TASK REQUIREMENTS>
Reproduce the complete set of records, exactly as they appear.

DATASET RECORDS>

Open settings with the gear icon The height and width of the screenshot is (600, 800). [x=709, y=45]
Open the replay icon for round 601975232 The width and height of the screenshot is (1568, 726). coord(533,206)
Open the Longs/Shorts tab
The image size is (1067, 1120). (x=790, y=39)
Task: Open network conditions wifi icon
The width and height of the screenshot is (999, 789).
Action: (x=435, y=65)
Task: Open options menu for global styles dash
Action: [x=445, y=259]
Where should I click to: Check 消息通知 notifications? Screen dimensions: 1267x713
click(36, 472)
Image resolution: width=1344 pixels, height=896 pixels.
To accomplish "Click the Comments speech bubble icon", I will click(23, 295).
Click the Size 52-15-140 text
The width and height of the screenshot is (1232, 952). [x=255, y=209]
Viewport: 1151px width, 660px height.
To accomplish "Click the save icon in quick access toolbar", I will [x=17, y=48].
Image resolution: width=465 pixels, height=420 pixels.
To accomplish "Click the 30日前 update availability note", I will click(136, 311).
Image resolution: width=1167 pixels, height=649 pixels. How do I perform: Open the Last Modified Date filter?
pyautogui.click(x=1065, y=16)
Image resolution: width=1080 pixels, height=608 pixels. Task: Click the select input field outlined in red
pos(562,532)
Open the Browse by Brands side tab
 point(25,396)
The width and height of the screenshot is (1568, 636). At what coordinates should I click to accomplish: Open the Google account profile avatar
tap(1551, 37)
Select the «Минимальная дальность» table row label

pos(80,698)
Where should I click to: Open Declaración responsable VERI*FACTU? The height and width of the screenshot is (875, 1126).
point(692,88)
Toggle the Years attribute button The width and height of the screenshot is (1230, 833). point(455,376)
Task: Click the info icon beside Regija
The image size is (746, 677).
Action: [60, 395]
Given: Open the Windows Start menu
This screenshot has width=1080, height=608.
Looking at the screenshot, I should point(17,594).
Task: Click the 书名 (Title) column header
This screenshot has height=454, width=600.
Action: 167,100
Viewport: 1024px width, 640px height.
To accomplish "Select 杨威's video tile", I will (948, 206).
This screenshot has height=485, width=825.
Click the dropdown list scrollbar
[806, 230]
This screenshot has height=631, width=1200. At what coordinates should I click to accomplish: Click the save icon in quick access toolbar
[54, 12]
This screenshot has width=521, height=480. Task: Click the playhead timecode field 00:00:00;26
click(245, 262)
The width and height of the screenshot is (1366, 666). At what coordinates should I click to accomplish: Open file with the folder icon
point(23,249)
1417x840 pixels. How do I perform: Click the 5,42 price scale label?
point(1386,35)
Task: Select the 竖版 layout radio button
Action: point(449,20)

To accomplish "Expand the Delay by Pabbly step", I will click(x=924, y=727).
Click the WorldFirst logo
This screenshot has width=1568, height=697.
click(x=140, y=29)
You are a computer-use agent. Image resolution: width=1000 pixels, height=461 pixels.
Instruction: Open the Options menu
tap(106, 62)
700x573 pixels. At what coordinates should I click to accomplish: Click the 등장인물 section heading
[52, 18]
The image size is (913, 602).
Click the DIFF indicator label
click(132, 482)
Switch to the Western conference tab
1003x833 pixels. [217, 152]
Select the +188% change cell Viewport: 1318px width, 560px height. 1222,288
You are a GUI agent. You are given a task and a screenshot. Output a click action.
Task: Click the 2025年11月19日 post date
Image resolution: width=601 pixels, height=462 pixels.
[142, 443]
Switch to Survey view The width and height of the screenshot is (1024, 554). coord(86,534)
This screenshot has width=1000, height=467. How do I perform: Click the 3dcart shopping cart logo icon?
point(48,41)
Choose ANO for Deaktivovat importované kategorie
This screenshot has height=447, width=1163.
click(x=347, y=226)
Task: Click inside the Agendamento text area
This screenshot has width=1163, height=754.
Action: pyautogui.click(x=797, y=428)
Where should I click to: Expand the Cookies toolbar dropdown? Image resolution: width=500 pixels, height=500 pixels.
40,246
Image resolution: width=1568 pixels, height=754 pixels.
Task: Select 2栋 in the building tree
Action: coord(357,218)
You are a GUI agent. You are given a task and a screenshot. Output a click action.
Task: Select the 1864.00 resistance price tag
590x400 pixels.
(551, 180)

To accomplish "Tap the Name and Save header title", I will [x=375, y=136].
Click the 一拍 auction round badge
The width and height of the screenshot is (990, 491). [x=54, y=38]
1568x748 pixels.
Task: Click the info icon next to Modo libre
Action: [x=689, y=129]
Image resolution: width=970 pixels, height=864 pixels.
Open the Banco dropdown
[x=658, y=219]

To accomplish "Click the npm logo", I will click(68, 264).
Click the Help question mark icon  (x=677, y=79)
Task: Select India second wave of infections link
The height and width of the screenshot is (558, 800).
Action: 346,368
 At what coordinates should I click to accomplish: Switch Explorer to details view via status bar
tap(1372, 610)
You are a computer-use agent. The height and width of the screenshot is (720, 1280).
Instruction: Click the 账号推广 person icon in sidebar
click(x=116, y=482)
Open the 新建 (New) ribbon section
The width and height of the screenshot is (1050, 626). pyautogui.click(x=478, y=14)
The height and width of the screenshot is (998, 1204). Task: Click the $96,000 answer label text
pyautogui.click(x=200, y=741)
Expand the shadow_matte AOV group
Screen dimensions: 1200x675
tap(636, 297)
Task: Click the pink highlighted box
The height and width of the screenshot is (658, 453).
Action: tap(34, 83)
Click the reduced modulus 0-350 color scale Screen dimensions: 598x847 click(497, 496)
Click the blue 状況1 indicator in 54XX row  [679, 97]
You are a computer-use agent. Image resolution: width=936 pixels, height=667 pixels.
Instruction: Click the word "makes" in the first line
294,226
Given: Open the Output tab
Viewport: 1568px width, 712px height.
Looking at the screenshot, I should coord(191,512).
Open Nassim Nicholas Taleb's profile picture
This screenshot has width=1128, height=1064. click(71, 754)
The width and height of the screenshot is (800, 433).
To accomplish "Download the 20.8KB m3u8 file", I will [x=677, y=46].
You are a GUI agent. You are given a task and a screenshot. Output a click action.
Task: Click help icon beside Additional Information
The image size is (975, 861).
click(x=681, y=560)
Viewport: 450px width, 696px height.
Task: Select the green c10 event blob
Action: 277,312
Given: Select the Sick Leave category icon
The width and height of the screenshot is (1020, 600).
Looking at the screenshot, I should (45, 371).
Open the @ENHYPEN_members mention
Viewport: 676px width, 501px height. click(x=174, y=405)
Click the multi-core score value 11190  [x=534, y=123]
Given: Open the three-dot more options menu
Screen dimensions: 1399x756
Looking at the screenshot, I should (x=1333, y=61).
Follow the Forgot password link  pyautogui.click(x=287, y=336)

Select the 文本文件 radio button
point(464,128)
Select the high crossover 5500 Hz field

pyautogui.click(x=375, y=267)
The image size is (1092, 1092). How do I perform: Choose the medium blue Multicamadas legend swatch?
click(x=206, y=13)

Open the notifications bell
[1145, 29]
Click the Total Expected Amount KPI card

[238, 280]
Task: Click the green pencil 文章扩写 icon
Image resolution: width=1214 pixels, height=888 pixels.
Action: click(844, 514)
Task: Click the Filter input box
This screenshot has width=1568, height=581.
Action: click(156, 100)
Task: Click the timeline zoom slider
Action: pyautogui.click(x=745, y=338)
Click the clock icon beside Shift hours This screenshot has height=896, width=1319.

FINISHED TASK>
Open settings with the gear icon The height and width of the screenshot is (600, 800). [x=709, y=45]
Open the replay icon for round 601975232 The width and height of the screenshot is (1568, 726). coord(533,206)
Open the Longs/Shorts tab
The image size is (1067, 1120). (x=790, y=39)
Task: Open network conditions wifi icon
The width and height of the screenshot is (999, 789).
Action: (x=435, y=65)
Task: Open options menu for global styles dash
Action: [x=445, y=259]
Where should I click to: Check 消息通知 notifications? Screen dimensions: 1267x713
click(36, 472)
Image resolution: width=1344 pixels, height=896 pixels.
To accomplish "Click the Comments speech bubble icon", I will click(23, 295).
Click the Size 52-15-140 text
The width and height of the screenshot is (1232, 952). [x=255, y=209]
Viewport: 1151px width, 660px height.
To accomplish "Click the save icon in quick access toolbar", I will [x=17, y=48].
Image resolution: width=465 pixels, height=420 pixels.
To accomplish "Click the 30日前 update availability note", I will click(136, 311).
Image resolution: width=1167 pixels, height=649 pixels. How do I perform: Open the Last Modified Date filter?
pyautogui.click(x=1065, y=16)
Image resolution: width=1080 pixels, height=608 pixels. Task: Click the select input field outlined in red
pos(562,532)
Open the Browse by Brands side tab
 point(25,396)
The width and height of the screenshot is (1568, 636). At what coordinates should I click to accomplish: Open the Google account profile avatar
tap(1551, 37)
Select the «Минимальная дальность» table row label

pos(80,698)
Where should I click to: Open Declaración responsable VERI*FACTU? The height and width of the screenshot is (875, 1126).
point(692,88)
Toggle the Years attribute button The width and height of the screenshot is (1230, 833). point(455,376)
Task: Click the info icon beside Regija
The image size is (746, 677).
Action: [60, 395]
Given: Open the Windows Start menu
This screenshot has width=1080, height=608.
Looking at the screenshot, I should point(17,594).
Task: Click the 书名 (Title) column header
This screenshot has height=454, width=600.
Action: 167,100
Viewport: 1024px width, 640px height.
To accomplish "Select 杨威's video tile", I will (948, 206).
This screenshot has height=485, width=825.
Click the dropdown list scrollbar
[806, 230]
This screenshot has height=631, width=1200. At what coordinates should I click to accomplish: Click the save icon in quick access toolbar
[54, 12]
This screenshot has width=521, height=480. Task: Click the playhead timecode field 00:00:00;26
click(245, 262)
The width and height of the screenshot is (1366, 666). At what coordinates should I click to accomplish: Open file with the folder icon
point(23,249)
1417x840 pixels. How do I perform: Click the 5,42 price scale label?
point(1386,35)
Task: Select the 竖版 layout radio button
Action: point(449,20)

To accomplish "Expand the Delay by Pabbly step", I will click(x=924, y=727).
Click the WorldFirst logo
This screenshot has width=1568, height=697.
click(x=140, y=29)
You are a computer-use agent. Image resolution: width=1000 pixels, height=461 pixels.
Instruction: Open the Options menu
tap(106, 62)
700x573 pixels. At what coordinates should I click to accomplish: Click the 등장인물 section heading
[52, 18]
The image size is (913, 602).
Click the DIFF indicator label
click(132, 482)
Switch to the Western conference tab
1003x833 pixels. [217, 152]
Select the +188% change cell Viewport: 1318px width, 560px height. 1222,288
You are a GUI agent. You are given a task and a screenshot. Output a click action.
Task: Click the 2025年11月19日 post date
Image resolution: width=601 pixels, height=462 pixels.
[142, 443]
Switch to Survey view The width and height of the screenshot is (1024, 554). coord(86,534)
This screenshot has width=1000, height=467. How do I perform: Click the 3dcart shopping cart logo icon?
point(48,41)
Choose ANO for Deaktivovat importované kategorie
This screenshot has height=447, width=1163.
click(x=347, y=226)
Task: Click inside the Agendamento text area
This screenshot has width=1163, height=754.
Action: pyautogui.click(x=797, y=428)
Where should I click to: Expand the Cookies toolbar dropdown? Image resolution: width=500 pixels, height=500 pixels.
40,246
Image resolution: width=1568 pixels, height=754 pixels.
Task: Select 2栋 in the building tree
Action: coord(357,218)
You are a GUI agent. You are given a task and a screenshot. Output a click action.
Task: Select the 1864.00 resistance price tag
590x400 pixels.
(551, 180)

To accomplish "Tap the Name and Save header title", I will [x=375, y=136].
Click the 一拍 auction round badge
The width and height of the screenshot is (990, 491). [x=54, y=38]
1568x748 pixels.
Task: Click the info icon next to Modo libre
Action: [x=689, y=129]
Image resolution: width=970 pixels, height=864 pixels.
Open the Banco dropdown
[x=658, y=219]

To accomplish "Click the npm logo", I will click(68, 264).
Click the Help question mark icon  (x=677, y=79)
Task: Select India second wave of infections link
The height and width of the screenshot is (558, 800).
Action: 346,368
 At what coordinates should I click to accomplish: Switch Explorer to details view via status bar
tap(1372, 610)
You are a computer-use agent. The height and width of the screenshot is (720, 1280).
Instruction: Click the 账号推广 person icon in sidebar
click(x=116, y=482)
Open the 新建 (New) ribbon section
The width and height of the screenshot is (1050, 626). pyautogui.click(x=478, y=14)
The height and width of the screenshot is (998, 1204). Task: Click the $96,000 answer label text
pyautogui.click(x=200, y=741)
Expand the shadow_matte AOV group
Screen dimensions: 1200x675
tap(636, 297)
Task: Click the pink highlighted box
The height and width of the screenshot is (658, 453).
Action: tap(34, 83)
Click the reduced modulus 0-350 color scale Screen dimensions: 598x847 click(497, 496)
Click the blue 状況1 indicator in 54XX row  [679, 97]
You are a computer-use agent. Image resolution: width=936 pixels, height=667 pixels.
Instruction: Click the word "makes" in the first line
294,226
Given: Open the Output tab
Viewport: 1568px width, 712px height.
Looking at the screenshot, I should coord(191,512).
Open Nassim Nicholas Taleb's profile picture
This screenshot has width=1128, height=1064. click(71, 754)
The width and height of the screenshot is (800, 433).
To accomplish "Download the 20.8KB m3u8 file", I will [x=677, y=46].
You are a GUI agent. You are given a task and a screenshot. Output a click action.
Task: Click help icon beside Additional Information
The image size is (975, 861).
click(x=681, y=560)
Viewport: 450px width, 696px height.
Task: Select the green c10 event blob
Action: 277,312
Given: Select the Sick Leave category icon
The width and height of the screenshot is (1020, 600).
Looking at the screenshot, I should (45, 371).
Open the @ENHYPEN_members mention
Viewport: 676px width, 501px height. click(x=174, y=405)
Click the multi-core score value 11190  [x=534, y=123]
Given: Open the three-dot more options menu
Screen dimensions: 1399x756
Looking at the screenshot, I should (x=1333, y=61).
Follow the Forgot password link  pyautogui.click(x=287, y=336)

Select the 文本文件 radio button
point(464,128)
Select the high crossover 5500 Hz field

pyautogui.click(x=375, y=267)
The image size is (1092, 1092). How do I perform: Choose the medium blue Multicamadas legend swatch?
click(x=206, y=13)

Open the notifications bell
[1145, 29]
Click the Total Expected Amount KPI card

[238, 280]
Task: Click the green pencil 文章扩写 icon
Image resolution: width=1214 pixels, height=888 pixels.
Action: click(844, 514)
Task: Click the Filter input box
This screenshot has width=1568, height=581.
Action: click(156, 100)
Task: Click the timeline zoom slider
Action: pyautogui.click(x=745, y=338)
Click the clock icon beside Shift hours This screenshot has height=896, width=1319.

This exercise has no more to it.